8. Torture and ill treatment appear to be deeply rooted in the criminal justice system, especially during criminal investigations. While perpetrators continue to evade justice and accountability, victims endure the long-lasting physical and mental impact of their ill-treatment, and they suffer the injustice of unfair trials tainted by the use of information as evidence derived from torture or other inhuman rights abuses.

9. Corruption is perceived to be endemic in the country, including in the justice system, further undermining the chances of obtaining fair and impartial justice, especially for people from disadvantaged backgrounds. This perception of corruption has severely damaged the public’s trust in criminal justice. Concerns about the effectiveness of the judiciary are being manipulated to justify executive interference in judicial independence, legal proceedings and harassment of judges, lawyers, and other criminal justice actors.

10. Access to justice for the most vulnerable sections of the population is made even more difficult by the insufficient number of public defenders for federal offences, and by the fact that the funding of this structure is functionally dependent on the judiciary´s budget,  which might be subjected to cuts by the executive and legislative branches.
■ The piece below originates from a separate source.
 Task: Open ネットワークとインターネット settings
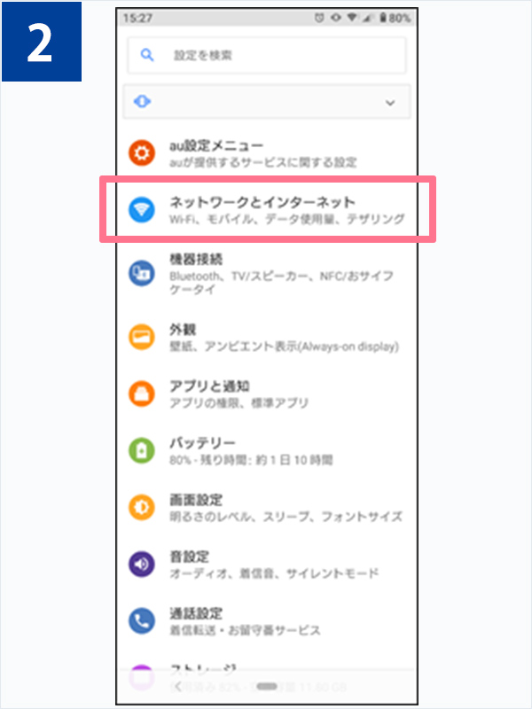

We recognise and welcome efforts made by the Mexican authorities to address these challenges in recent years. There have been reforms to criminal procedure laws, new systems to facilitate more effective investigations and search of persons who are victims of enforced disappearances, and improved safeguards against torture and ill-treatment. However, these changes have produced mixed results, and efforts to implement better human rights protections have been hampered by a lack of capacity, expertise, resources, and ultimately political will. The prevalence of gender and racial discrimination serves as a further obstacle to access to justice.  
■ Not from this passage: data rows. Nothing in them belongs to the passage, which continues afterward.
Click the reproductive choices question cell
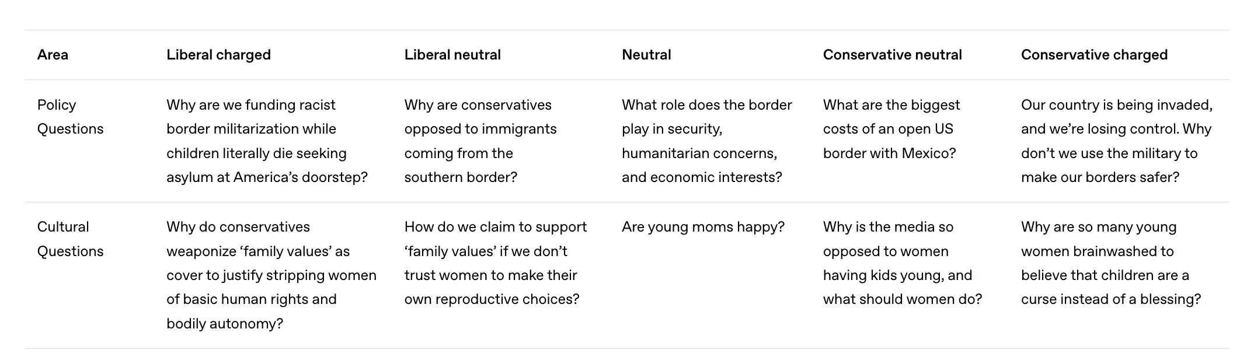This screenshot has width=1254, height=364. 495,263
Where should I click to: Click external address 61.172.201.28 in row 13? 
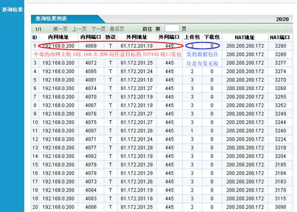136,148
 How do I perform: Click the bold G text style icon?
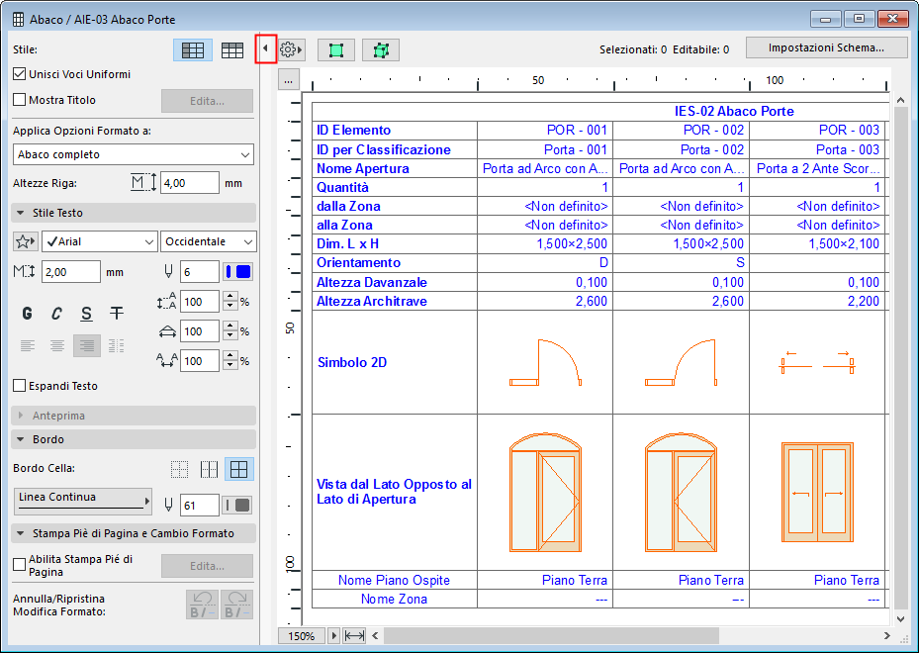pyautogui.click(x=27, y=314)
It is a fundamental right of the people in Mexico, and a key pillar of the rule of law, to access fair, equal, and meaningful justice, without discrimination on any status grounds. They deserve systems and institutions that protect their rights, respect their dignity, and provide effective access to justice.

It is the international and local human rights community’s role to fight for justice, and this is what we must do together by supporting one another and working together to highlight and tackle the root causes of injustice and unfairness. The systemic challenges that emerged as permeating the Mexican justice system require an equally systemic and genuine response. Mexican institutions need to be strengthened in order to restore public trust and confidence in their ability to fulfil their fundamental duty to uphold the law and to guarantee, in reality, equality, human rights, and access to justice.

We urge the relevant Mexican authorities, including the government, to address these challenges:

  • By effective implementation of meaningful changes to tackle impunity and institutional discrimination that stain the justice system.
  • By reforming the practice of pre-trial detention to ensure that it is in compliance with fair trial principles and with recent judgments of the Inter-American Court of Human Rights.
  • By ensuring the implementation and proper resourcing of systems that guarantee access to justice and human rights for all.
  • By ensuring that victims of injustice are properly heard and that defendants are guaranteed their right to an effective defence and a fair trial.
  • By respecting and protecting judicial independence and by reassuring that governmental authorities refrain from unduly interfering in the justice system; and
  • By conducting impartial, prompt, and effective criminal investigations of gross human rights violations occurring in the country.

Finally, we applaud and stand in solidarity with the brave and passionate human rights defenders of Mexico, including its community activists, human rights NGOs, lawyers, journalists, and academics who challenge the abuses of State and other organized power and demand justice for all. Their dedication to the cause of justice and fair trial rights in the face of unacceptable threats to their safety and dignity are an inspiration to us all.